MSF aid trucks have been refused or allowed entry for seemingly arbitrary reasons, Lacharité added, under the logic that any items that can be used for “aggressive” purposes can be turned away – a rule that can easily be applied to medical essentials such as fuel and oxygen concentrator machines. 

“It very unlikely to think that we could set up field hospitals … to organise emergency aid,” Lacharité said. “We have seen in the past few years [that] all of the construction materials have been refused entry, so it is extremely unlikely that we would be able to have a flow of provisions.” 

Even if field hospitals could be set up it is unclear where they could be located that would be safe and practical for patients. 

“How will patients be able to reach field hospitals?” asked Shalltoot. “We are not only talking about those injured [by airstrikes], we are talking about all of the sick people who need to have proper, constant access [to hospitals] and also to be close to their families.”  

‘The immediate priority is a ceasefire’ 

Even if sufficient supplies could make it across the border, field hospitals would struggle to respond to the current medical needs at scale.  

Before the escalation of the conflict with Israel began after the October 7 attacks, there were more than 1,000 people in Gaza who needed kidney dialysis to stay alive, 45,000 people with cardiovascular diseases and more than 60,000 people with diabetes requiring regular hospital treatment. 

There are an estimated 50,000 pregnant women in Gaza and around 100 additional patients need to access specialist healthcare services outside the Gaza Strip each day,  according to the UN.

As the number of people of requiring long-term care due to continuing air strikes – such as burn victims and amputees – continues to rise, cases of communicable illnesses like chicken pox, scabies and diarrhoea are also soaring. 

Meanwhile, setting up just 200 hospital beds – with staff, supplies and medical equipment – would take around one month, according to MSF.  

“If we look at the thousands of hospital beds that are needed today, it would be a feat to make this transition to scale,” Lacharité said. “It is really only a ceasefire that will allow us to organise aid in this situation.” 

“What people need in Gaza is an immediate ceasefire,” agreed Shalltoot.
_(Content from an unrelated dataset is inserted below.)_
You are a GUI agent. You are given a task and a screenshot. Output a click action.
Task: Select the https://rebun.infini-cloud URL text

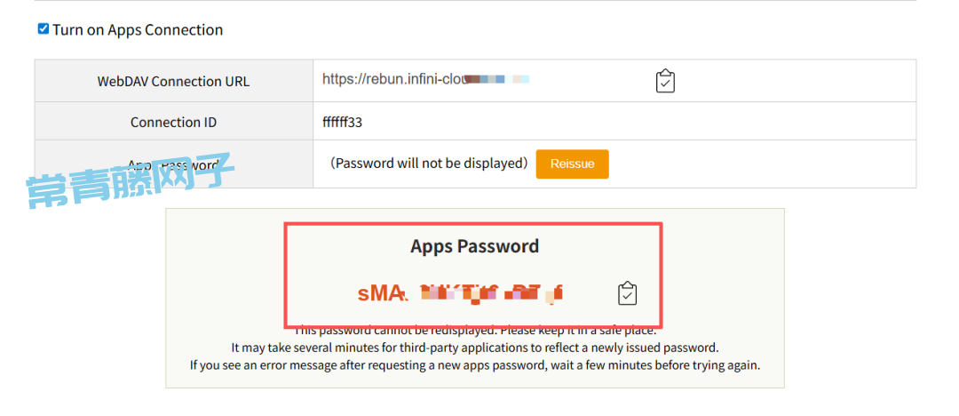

The next step, she said, should be to “enhance the entry of aid and allow the aid to reach all of the hospitals without limiting this to the south or the north. All hospitals have to have access to enough medical supplies.” 

With a ceasefire in place, Gaza’s healthcare system could move towards stabilisation. Some 20,000 health workers including surgeons, nurses, pharmacists and midwives are still working in the enclave and more than half of hospitals are still functioning, despite intensely challenging conditions.  

“The best and most effective and most rapid way to save lives is to support the existing system,” Ryan told the WHO press conference.  

“The facilities are there, the machinery is there, the beds are there, the operating theatres are there. It is the responsibility of all parties to the conflict to allow those hospitals to be resupplied.”